Consideraciones sobre la ley seca
El congresista Augusto Vargas, al parecer, tiene definidas aficiones espirituosas, notorias tendencias licoristas. No tanto como consumidor desenfrenado sino como porfiado admirador de los placeres báquicos. De otra manera no nos explicamos su actual obsesión por liquidar, vía Congreso donde no escasean los bebedores, ni los chupamedias, con la famosa ley seca durante las elecciones. Desde luego, ese veto es letra muerta, pues algunos ciudadanos violan sin más esa prohibición y aprovechan esos días del voto en las urnas para dar rienda suelta a su afición por las botellas. Pero ello no significa que la ley sea mala, como suele decirse como consuelo.
La ley seca es una forma de regular la conducta ciudadana durante un acto tan importante. Lo que se debería hacer es perfeccionar la ley. Las sociedades como la nuestra, donde el relajo parranderil, la obsesión por el divertimiento, el amor por los placeres inmediatos, necesitan de leyes que frenen los excesos, detengan las tendencias primitivas. Y dejar sin efecto la prohibición de beber licor antes y después de las elecciones podría generar un caos cervecero, roncero o aguardientero. Exageradamente, imaginamos un escenario de taberna en el momento de la votación, no lejos de la ruptura de botellas, de actos pandilleros de los perdedores.

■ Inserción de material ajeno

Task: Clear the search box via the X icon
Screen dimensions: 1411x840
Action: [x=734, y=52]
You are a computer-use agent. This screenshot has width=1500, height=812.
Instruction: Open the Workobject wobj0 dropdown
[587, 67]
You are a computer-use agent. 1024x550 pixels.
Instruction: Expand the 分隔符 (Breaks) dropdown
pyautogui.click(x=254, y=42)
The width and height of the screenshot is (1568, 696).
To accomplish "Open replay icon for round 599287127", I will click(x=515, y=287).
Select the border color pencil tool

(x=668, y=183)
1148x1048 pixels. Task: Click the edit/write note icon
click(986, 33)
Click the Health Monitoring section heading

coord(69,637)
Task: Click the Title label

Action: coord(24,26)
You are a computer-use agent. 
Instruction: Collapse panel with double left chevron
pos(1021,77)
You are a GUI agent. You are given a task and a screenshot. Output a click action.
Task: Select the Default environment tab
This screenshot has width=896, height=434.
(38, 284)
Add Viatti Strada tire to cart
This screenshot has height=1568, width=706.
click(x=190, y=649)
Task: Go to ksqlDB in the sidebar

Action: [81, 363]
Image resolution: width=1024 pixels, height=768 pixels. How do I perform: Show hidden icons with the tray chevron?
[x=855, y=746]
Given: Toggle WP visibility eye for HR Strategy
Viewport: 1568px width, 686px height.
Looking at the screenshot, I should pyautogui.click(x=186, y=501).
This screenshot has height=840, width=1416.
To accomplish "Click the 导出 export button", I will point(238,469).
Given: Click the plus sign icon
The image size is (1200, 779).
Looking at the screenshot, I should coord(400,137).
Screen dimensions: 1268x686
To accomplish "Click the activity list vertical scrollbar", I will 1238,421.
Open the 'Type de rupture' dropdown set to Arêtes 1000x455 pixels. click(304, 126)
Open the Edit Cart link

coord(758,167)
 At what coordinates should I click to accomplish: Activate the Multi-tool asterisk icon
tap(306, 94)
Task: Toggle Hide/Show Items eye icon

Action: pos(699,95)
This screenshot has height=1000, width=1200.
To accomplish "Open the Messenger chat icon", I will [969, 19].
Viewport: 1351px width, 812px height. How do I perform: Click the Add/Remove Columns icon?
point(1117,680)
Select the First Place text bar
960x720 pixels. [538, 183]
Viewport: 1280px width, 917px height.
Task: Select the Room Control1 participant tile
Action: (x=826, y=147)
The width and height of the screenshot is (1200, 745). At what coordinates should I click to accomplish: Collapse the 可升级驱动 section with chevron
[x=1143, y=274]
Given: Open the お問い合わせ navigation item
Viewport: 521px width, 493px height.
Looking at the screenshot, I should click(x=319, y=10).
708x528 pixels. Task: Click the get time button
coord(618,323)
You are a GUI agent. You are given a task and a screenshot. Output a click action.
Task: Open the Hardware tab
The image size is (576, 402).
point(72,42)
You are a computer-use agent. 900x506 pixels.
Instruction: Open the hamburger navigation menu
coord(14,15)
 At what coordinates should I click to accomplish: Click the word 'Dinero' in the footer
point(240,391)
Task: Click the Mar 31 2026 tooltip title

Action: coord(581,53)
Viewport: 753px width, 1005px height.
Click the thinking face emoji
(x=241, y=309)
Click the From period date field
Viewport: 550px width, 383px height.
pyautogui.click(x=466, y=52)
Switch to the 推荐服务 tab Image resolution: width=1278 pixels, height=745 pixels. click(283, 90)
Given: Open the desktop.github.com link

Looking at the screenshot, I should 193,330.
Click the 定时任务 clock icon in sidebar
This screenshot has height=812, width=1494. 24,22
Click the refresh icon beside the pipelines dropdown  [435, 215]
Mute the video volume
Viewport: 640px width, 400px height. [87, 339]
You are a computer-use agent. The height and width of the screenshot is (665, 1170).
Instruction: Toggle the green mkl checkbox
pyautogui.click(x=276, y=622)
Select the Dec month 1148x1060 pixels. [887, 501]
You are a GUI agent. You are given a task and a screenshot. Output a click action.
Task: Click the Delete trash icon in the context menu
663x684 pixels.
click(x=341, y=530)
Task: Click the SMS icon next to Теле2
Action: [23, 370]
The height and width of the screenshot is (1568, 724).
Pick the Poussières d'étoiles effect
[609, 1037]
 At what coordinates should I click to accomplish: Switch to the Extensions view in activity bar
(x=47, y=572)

De acuerdo a nuestro modesto parecer la ley seca debería ser más radical. Lo cual significa que, por ejemplo, se prohíba a los candidatos regalar garrafones o bidones de aguardiente a sus posibles votantes. Allí, en la campaña política, debería comenzar esa ley antialcohólica. Para evitar el embrutecimiento del elector, el compromiso de votar bajo la presión de los engañosos consuelos de la libación. Así la política y el licor dejarían de caminar juntos.